Optimizing based on another model's output

Hi sorry I’m new to Pytorch: if I have Model1 producing some output, which is fed into Model2 (which is pre-trained), is there a simple way to optimize Model1’s weights based on Model2’s outputs? I could of course just backprop through Model2 into Model1, but I want to assume Model2 is not accessible to Model1 other than it’s outputs.

If I do:

for p in Model2.parameters():
    p.requires_grad = False

Does that have the desired effect? - Model2’s weights and gradient are not accessible to Model1 during backprop



If I understand properly, you have this:

input = # ...
out1 = Model1(input)
out2 = Model2(out1)
loss = LossFunc(out2)

If you want to optimize the parameters of Model1, you can just use loss.backward() and create your optimizer to only update the first model with optimizer = torch.optim.SGD(Model1.parameters(), other_args). That way, Model1 will be updated but not Model2.

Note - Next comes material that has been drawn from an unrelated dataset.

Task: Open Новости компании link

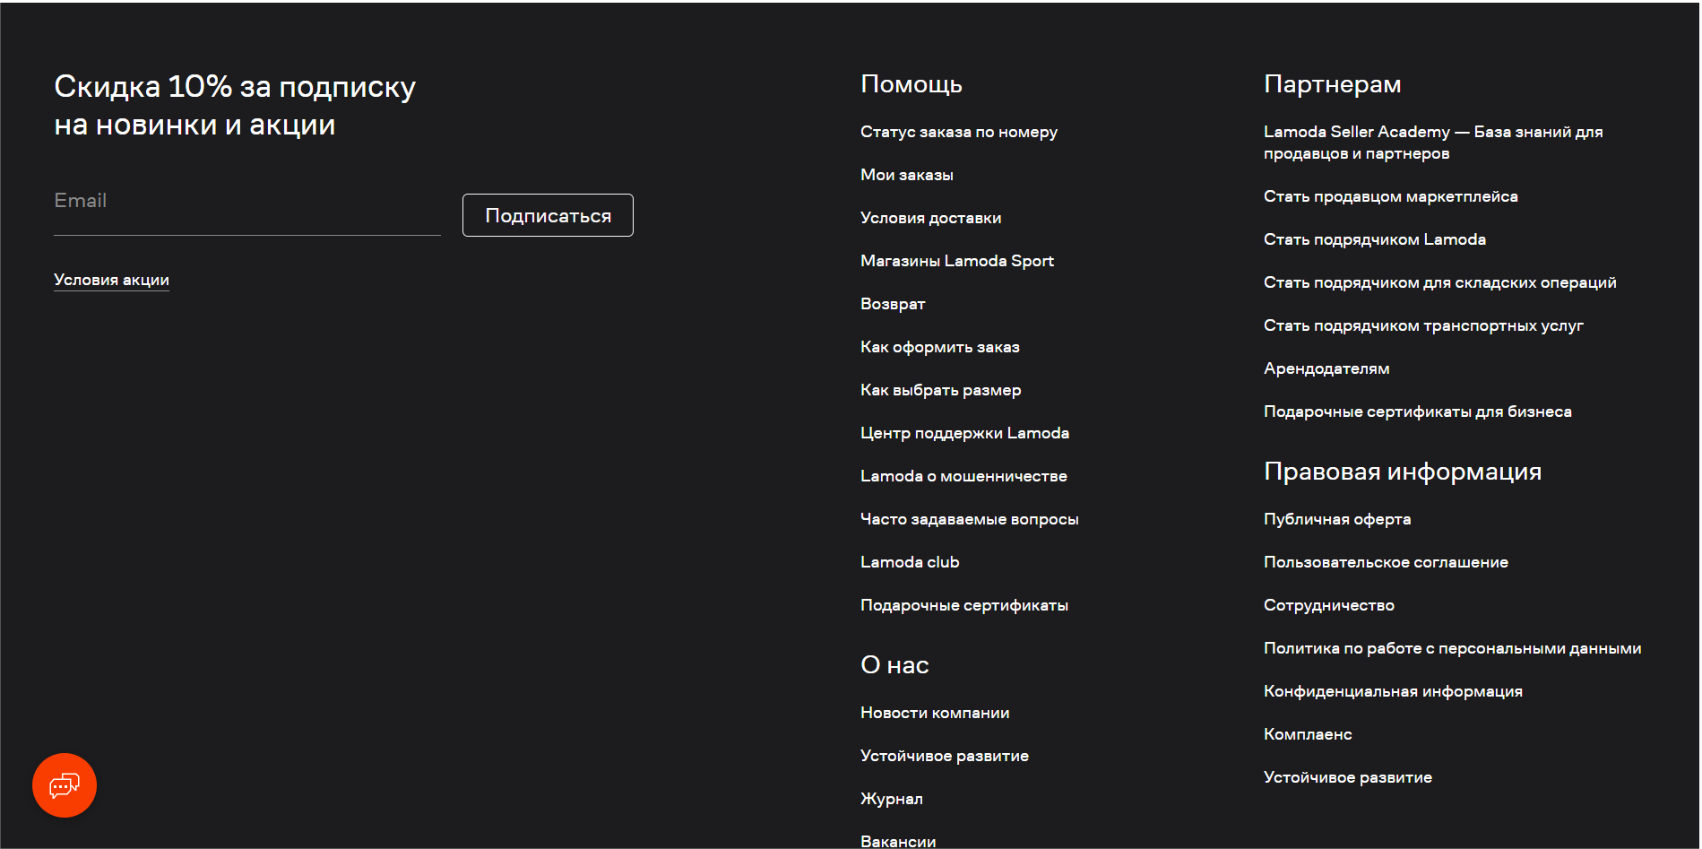Action: pos(934,713)
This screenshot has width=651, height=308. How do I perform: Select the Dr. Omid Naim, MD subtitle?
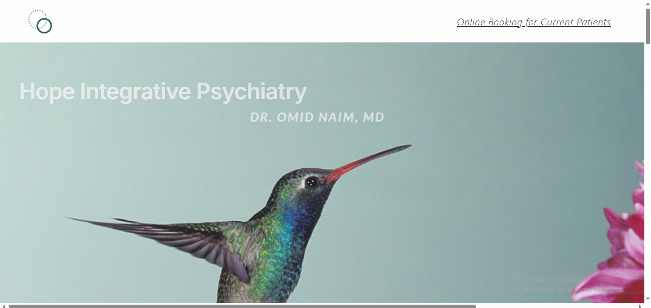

Note that whatever you’re gonna do, to be able to get gradients for Model1, you will have to backpropagate through Model2 (this is how backprop works).


Thanks very much! Are there any gradient estimation techniques I could use then, if assume I don’t have access to Model2’s internals?

If Model2 is completely unknown, then you have to start using “Black Box Optimization”. Which is a branch of optimization that studies the optimization of functions for which you have absolutely no information (you can just evaluate them). Unfortunately the quality of these approaches is worst (as expected) compared to problems where you have informations about the internal of your function.

1 Like

Fantastic thank you, last question - is there an easy method to pass this gradient approximation to Model1? i.e. combine the approximated gradient of Model2 and then continue with real backprop for Model1?

These methods are not really implemented in pytorch so there is no builtin way.
If you have a blackbox optimization method that give you d(loss) / d(out1): how you loss varies wrt the input of Model2, then you can simply do:

grad = BBOpt(out1, out2, loss, ...)

Basically, specify directly what are the gradients that correspond to out1.


Hi, just an extended question to you reply. If one wants to update both the models, one needs to create 2 optimizers, one for each model?. And thereby use opt1.step() and opt2.step() after loss.backward()?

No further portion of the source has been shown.